I found a fig at the Market Basket today. Thirty cents of luxury just lying there, waiting.
Figs are exotic and familiar. My first exposure to figs was in the cookie–those cellophane rectangles of stacked cookies from a yellow box. Nabisco has tried putting raspberry filling in them, maybe other flavors. It just seems wrong. Figs. Dried figs in a market on the Hill… I bought them, pretty as they were strung like a necklace, dried, like dates, Mediterranean sweetness right in my own home. Not a raisin, not a prune, but some promise of Italy, if desiccated, distant, drained of all its vitality.
I never saw a fresh fig as a child. Fruits like that were just not known in our world. Figs like that were on botanical prints, in Gourmet Magazine photos, on Mottadehah, with crème fraîche, all drizzled with honey, on a table, on a patio with a misty blue sea just there on the horizon. They never had things like that in the musty midwest, in the suburbs of perfectly functional cities that perhaps contained past wonders, some glorious past that I must have missed. I was instead sentenced to a mundane existence that was good for nothing, I thought, except my pondering a life beyond it.

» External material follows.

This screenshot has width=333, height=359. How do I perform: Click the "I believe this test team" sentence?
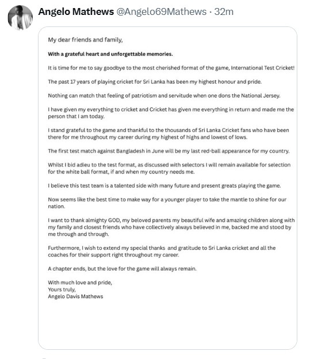point(164,186)
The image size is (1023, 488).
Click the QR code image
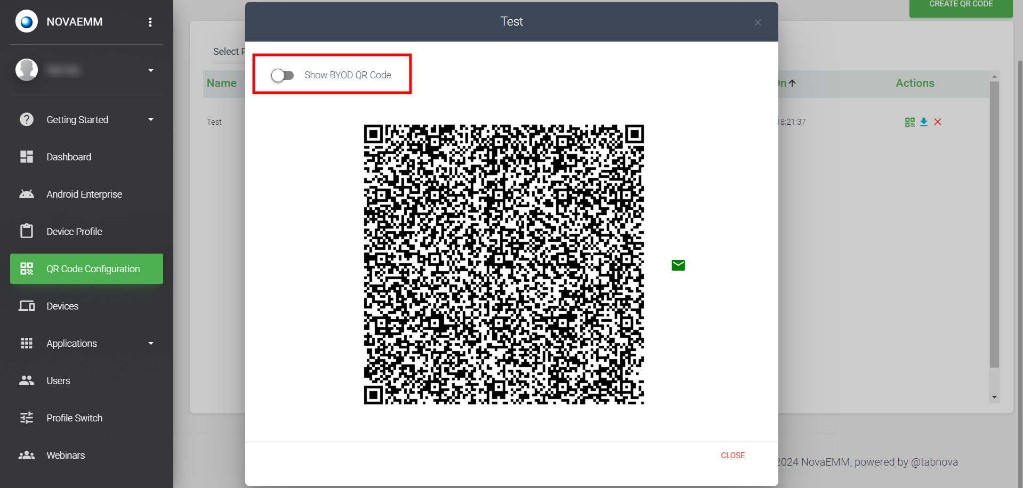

A fig is a filthy fruit. Scandalous to eat them, especially as I ate my first one, desperate to try one–a little unsure my French really was a language people understood. Amazing–un demi kilo de figues–they did! and I bought them, a lot of them, and I ate them right there, right there in the market on a September afternoon when I was in Paris and amazed to be in Paris, and aware–quite aware–that I would later look back on those months I spent there as something as glorious as I had always imagined they would be. And I do. Oh yes, Paris was all I ever dreamed it might be, awnings and flowers and coffee. And figs! Oh yes, I really did eat my first one right there in the market, unsure how to do it, so I just bit into it, skin and all. Are you supposed to eat the skins? I still don’t know and I still do, and I still love them that way most, just biting into the skin and flesh and seeds. Nothing like a Newton! Lush and wonderful, lively. And yes, I still imagine those yellow-skinned figs when I eat them now, carrying the few I have left through the streets in a 14e arrondissement in my dreams. They are not a madeleine, not comforting and childlike in my mind, but evocative still, and indecent, and full of sin and lust.